With the line that contains "1024x805 pixels." as the final line, return every line from the start of the data below exactly.

Items listed in a dataset
******************************

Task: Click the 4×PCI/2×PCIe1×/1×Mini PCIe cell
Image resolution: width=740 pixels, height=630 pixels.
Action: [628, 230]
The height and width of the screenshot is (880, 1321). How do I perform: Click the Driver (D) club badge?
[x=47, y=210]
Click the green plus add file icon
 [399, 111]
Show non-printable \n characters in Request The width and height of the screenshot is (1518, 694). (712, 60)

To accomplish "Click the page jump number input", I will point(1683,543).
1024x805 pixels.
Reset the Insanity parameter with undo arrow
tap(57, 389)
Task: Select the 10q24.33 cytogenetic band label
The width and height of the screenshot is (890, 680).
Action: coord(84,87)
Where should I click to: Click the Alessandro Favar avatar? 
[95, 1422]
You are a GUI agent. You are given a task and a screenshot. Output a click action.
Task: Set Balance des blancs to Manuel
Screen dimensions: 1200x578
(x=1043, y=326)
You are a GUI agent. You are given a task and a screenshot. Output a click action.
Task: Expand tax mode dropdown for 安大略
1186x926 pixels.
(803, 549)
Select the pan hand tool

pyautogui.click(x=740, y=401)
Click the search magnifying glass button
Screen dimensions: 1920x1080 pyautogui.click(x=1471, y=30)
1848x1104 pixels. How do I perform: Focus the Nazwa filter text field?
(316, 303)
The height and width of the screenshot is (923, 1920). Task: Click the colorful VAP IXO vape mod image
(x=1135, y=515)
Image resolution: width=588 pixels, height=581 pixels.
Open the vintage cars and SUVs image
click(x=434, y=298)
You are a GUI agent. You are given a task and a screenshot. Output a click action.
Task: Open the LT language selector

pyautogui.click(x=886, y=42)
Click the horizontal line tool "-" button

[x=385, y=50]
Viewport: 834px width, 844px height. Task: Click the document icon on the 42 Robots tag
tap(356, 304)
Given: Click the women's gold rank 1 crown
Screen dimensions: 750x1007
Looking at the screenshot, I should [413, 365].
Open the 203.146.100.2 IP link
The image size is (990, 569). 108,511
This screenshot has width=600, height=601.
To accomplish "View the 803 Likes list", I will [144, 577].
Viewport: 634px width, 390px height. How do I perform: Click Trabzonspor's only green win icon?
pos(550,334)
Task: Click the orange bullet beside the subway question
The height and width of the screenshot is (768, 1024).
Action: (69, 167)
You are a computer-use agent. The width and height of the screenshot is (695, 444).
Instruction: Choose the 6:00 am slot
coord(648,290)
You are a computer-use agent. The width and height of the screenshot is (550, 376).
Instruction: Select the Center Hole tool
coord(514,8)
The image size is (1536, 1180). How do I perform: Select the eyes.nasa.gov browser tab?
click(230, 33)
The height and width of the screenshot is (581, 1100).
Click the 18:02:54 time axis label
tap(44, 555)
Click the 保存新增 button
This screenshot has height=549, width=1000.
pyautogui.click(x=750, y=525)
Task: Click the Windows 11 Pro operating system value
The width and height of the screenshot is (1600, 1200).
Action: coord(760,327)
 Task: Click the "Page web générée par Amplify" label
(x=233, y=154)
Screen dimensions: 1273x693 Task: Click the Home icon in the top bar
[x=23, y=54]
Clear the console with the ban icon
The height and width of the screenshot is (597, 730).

******************************

▸ **Written response**
Task: Click the 4×PCI/2×PCIe1×/1×Mini PCIe cell
Image resolution: width=740 pixels, height=630 pixels.
Action: [628, 230]
The height and width of the screenshot is (880, 1321). How do I perform: Click the Driver (D) club badge?
[x=47, y=210]
Click the green plus add file icon
 [399, 111]
Show non-printable \n characters in Request The width and height of the screenshot is (1518, 694). (712, 60)

To accomplish "Click the page jump number input", I will point(1683,543).
1024x805 pixels.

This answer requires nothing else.